[How to complete this task]:
The reply should contain all of the data below, word for word.

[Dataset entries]
= = = =
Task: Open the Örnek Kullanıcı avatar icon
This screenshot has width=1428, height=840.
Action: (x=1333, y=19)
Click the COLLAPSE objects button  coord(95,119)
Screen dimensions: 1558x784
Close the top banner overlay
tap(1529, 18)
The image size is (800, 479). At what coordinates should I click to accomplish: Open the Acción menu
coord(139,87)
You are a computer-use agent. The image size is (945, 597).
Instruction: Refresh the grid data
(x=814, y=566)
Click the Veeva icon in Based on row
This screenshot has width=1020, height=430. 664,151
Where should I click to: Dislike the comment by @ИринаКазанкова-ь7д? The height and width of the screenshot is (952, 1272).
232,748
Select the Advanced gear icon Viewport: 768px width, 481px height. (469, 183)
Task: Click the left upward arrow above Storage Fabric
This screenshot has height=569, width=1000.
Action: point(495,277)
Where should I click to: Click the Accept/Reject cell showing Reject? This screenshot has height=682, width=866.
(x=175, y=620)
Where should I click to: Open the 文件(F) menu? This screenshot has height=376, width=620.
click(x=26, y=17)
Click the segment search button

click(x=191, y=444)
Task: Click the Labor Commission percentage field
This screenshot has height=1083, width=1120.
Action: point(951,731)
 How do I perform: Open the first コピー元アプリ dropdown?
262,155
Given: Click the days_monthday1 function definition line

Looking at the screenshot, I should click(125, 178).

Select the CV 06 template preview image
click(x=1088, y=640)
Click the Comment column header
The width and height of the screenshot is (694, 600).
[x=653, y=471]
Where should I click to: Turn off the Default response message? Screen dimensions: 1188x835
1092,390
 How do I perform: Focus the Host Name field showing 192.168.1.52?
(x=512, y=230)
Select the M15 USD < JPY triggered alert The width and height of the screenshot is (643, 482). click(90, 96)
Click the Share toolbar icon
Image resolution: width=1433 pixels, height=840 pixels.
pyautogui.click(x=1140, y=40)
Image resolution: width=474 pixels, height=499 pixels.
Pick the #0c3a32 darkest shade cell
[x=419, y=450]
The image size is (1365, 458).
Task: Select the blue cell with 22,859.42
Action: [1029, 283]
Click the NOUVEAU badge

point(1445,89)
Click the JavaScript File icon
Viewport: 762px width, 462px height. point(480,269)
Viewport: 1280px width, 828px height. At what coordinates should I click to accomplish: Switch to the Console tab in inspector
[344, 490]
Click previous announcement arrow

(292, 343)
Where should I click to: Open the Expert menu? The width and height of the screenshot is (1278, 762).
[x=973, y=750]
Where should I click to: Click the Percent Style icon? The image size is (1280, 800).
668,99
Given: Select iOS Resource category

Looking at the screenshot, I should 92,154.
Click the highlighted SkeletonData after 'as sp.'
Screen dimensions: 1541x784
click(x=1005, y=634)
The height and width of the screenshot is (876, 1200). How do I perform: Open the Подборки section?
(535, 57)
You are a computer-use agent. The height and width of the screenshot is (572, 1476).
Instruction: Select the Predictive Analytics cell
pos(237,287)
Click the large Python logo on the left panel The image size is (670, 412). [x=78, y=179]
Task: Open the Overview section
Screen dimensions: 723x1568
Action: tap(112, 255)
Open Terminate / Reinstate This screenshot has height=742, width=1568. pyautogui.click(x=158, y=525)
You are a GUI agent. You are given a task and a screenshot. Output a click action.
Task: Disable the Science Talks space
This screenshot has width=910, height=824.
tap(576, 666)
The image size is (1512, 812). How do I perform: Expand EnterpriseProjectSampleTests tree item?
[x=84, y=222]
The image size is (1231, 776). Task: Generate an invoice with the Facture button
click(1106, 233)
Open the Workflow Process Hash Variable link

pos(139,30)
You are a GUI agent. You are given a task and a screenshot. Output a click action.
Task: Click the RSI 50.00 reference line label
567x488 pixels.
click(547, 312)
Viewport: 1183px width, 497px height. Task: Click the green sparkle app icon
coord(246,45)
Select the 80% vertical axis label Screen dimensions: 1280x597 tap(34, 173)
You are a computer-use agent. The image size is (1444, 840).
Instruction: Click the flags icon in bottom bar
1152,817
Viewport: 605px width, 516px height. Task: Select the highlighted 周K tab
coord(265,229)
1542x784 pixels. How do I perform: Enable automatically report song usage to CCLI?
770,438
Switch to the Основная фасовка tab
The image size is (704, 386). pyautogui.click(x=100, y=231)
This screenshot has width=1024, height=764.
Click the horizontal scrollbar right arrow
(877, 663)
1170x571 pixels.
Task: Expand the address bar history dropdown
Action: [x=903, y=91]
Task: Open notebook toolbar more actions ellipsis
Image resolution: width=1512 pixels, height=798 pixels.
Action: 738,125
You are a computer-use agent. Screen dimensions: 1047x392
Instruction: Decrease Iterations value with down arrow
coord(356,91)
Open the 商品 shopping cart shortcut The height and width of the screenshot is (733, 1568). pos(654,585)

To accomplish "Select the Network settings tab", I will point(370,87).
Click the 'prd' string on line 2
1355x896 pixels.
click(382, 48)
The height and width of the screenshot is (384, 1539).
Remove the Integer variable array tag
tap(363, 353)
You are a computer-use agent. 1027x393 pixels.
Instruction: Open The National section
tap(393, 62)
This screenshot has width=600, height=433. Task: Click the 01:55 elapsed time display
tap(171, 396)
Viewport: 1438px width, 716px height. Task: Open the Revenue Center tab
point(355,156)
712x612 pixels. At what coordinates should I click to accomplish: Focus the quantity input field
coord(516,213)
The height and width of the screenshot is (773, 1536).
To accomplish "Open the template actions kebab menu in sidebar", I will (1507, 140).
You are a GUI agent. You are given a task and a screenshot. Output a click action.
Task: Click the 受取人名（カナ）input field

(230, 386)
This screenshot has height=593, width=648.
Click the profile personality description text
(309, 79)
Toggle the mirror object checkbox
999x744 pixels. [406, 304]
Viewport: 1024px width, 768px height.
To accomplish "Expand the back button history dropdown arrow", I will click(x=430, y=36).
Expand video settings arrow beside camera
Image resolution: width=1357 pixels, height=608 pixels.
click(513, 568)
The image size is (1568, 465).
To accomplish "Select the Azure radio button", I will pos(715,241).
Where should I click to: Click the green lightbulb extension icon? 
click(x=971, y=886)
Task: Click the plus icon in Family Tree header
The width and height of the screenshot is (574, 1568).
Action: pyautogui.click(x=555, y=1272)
= = = =
[Output below]:
Task: Open the Örnek Kullanıcı avatar icon
This screenshot has width=1428, height=840.
Action: (x=1333, y=19)
Click the COLLAPSE objects button  coord(95,119)
Screen dimensions: 1558x784
Close the top banner overlay
tap(1529, 18)
The image size is (800, 479). At what coordinates should I click to accomplish: Open the Acción menu
coord(139,87)
You are a computer-use agent. The image size is (945, 597).
Instruction: Refresh the grid data
(x=814, y=566)
Click the Veeva icon in Based on row
This screenshot has width=1020, height=430. 664,151
Where should I click to: Dislike the comment by @ИринаКазанкова-ь7д? The height and width of the screenshot is (952, 1272).
232,748
Select the Advanced gear icon Viewport: 768px width, 481px height. (469, 183)
Task: Click the left upward arrow above Storage Fabric
This screenshot has height=569, width=1000.
Action: point(495,277)
Where should I click to: Click the Accept/Reject cell showing Reject? This screenshot has height=682, width=866.
(x=175, y=620)
Where should I click to: Open the 文件(F) menu? This screenshot has height=376, width=620.
click(x=26, y=17)
Click the segment search button

click(x=191, y=444)
Task: Click the Labor Commission percentage field
This screenshot has height=1083, width=1120.
Action: point(951,731)
 How do I perform: Open the first コピー元アプリ dropdown?
262,155
Given: Click the days_monthday1 function definition line

Looking at the screenshot, I should click(125, 178).

Select the CV 06 template preview image
click(x=1088, y=640)
Click the Comment column header
The width and height of the screenshot is (694, 600).
[x=653, y=471]
Where should I click to: Turn off the Default response message? Screen dimensions: 1188x835
1092,390
 How do I perform: Focus the Host Name field showing 192.168.1.52?
(x=512, y=230)
Select the M15 USD < JPY triggered alert The width and height of the screenshot is (643, 482). click(90, 96)
Click the Share toolbar icon
Image resolution: width=1433 pixels, height=840 pixels.
pyautogui.click(x=1140, y=40)
Image resolution: width=474 pixels, height=499 pixels.
Pick the #0c3a32 darkest shade cell
[x=419, y=450]
The image size is (1365, 458).
Task: Select the blue cell with 22,859.42
Action: [1029, 283]
Click the NOUVEAU badge

point(1445,89)
Click the JavaScript File icon
Viewport: 762px width, 462px height. point(480,269)
Viewport: 1280px width, 828px height. At what coordinates should I click to accomplish: Switch to the Console tab in inspector
[344, 490]
Click previous announcement arrow

(292, 343)
Where should I click to: Open the Expert menu? The width and height of the screenshot is (1278, 762).
[x=973, y=750]
Where should I click to: Click the Percent Style icon? The image size is (1280, 800).
668,99
Given: Select iOS Resource category

Looking at the screenshot, I should 92,154.
Click the highlighted SkeletonData after 'as sp.'
Screen dimensions: 1541x784
click(x=1005, y=634)
The height and width of the screenshot is (876, 1200). How do I perform: Open the Подборки section?
(535, 57)
You are a computer-use agent. The height and width of the screenshot is (572, 1476).
Instruction: Select the Predictive Analytics cell
pos(237,287)
Click the large Python logo on the left panel The image size is (670, 412). [x=78, y=179]
Task: Open the Overview section
Screen dimensions: 723x1568
Action: tap(112, 255)
Open Terminate / Reinstate This screenshot has height=742, width=1568. pyautogui.click(x=158, y=525)
You are a GUI agent. You are given a task and a screenshot. Output a click action.
Task: Disable the Science Talks space
This screenshot has width=910, height=824.
tap(576, 666)
The image size is (1512, 812). How do I perform: Expand EnterpriseProjectSampleTests tree item?
[x=84, y=222]
The image size is (1231, 776). Task: Generate an invoice with the Facture button
click(1106, 233)
Open the Workflow Process Hash Variable link

pos(139,30)
You are a GUI agent. You are given a task and a screenshot. Output a click action.
Task: Click the RSI 50.00 reference line label
567x488 pixels.
click(547, 312)
Viewport: 1183px width, 497px height. Task: Click the green sparkle app icon
coord(246,45)
Select the 80% vertical axis label Screen dimensions: 1280x597 tap(34, 173)
You are a computer-use agent. The image size is (1444, 840).
Instruction: Click the flags icon in bottom bar
1152,817
Viewport: 605px width, 516px height. Task: Select the highlighted 周K tab
coord(265,229)
1542x784 pixels. How do I perform: Enable automatically report song usage to CCLI?
770,438
Switch to the Основная фасовка tab
The image size is (704, 386). pyautogui.click(x=100, y=231)
This screenshot has width=1024, height=764.
Click the horizontal scrollbar right arrow
(877, 663)
1170x571 pixels.
Task: Expand the address bar history dropdown
Action: [x=903, y=91]
Task: Open notebook toolbar more actions ellipsis
Image resolution: width=1512 pixels, height=798 pixels.
Action: 738,125
You are a computer-use agent. Screen dimensions: 1047x392
Instruction: Decrease Iterations value with down arrow
coord(356,91)
Open the 商品 shopping cart shortcut The height and width of the screenshot is (733, 1568). pos(654,585)

To accomplish "Select the Network settings tab", I will point(370,87).
Click the 'prd' string on line 2
1355x896 pixels.
click(382, 48)
The height and width of the screenshot is (384, 1539).
Remove the Integer variable array tag
tap(363, 353)
You are a computer-use agent. 1027x393 pixels.
Instruction: Open The National section
tap(393, 62)
This screenshot has width=600, height=433. Task: Click the 01:55 elapsed time display
tap(171, 396)
Viewport: 1438px width, 716px height. Task: Open the Revenue Center tab
point(355,156)
712x612 pixels. At what coordinates should I click to accomplish: Focus the quantity input field
coord(516,213)
The height and width of the screenshot is (773, 1536).
To accomplish "Open the template actions kebab menu in sidebar", I will (1507, 140).
You are a GUI agent. You are given a task and a screenshot. Output a click action.
Task: Click the 受取人名（カナ）input field

(230, 386)
This screenshot has height=593, width=648.
Click the profile personality description text
(309, 79)
Toggle the mirror object checkbox
999x744 pixels. [406, 304]
Viewport: 1024px width, 768px height.
To accomplish "Expand the back button history dropdown arrow", I will click(x=430, y=36).
Expand video settings arrow beside camera
Image resolution: width=1357 pixels, height=608 pixels.
click(513, 568)
The image size is (1568, 465).
To accomplish "Select the Azure radio button", I will pos(715,241).
Where should I click to: Click the green lightbulb extension icon? 
click(x=971, y=886)
Task: Click the plus icon in Family Tree header
The width and height of the screenshot is (574, 1568).
Action: pyautogui.click(x=555, y=1272)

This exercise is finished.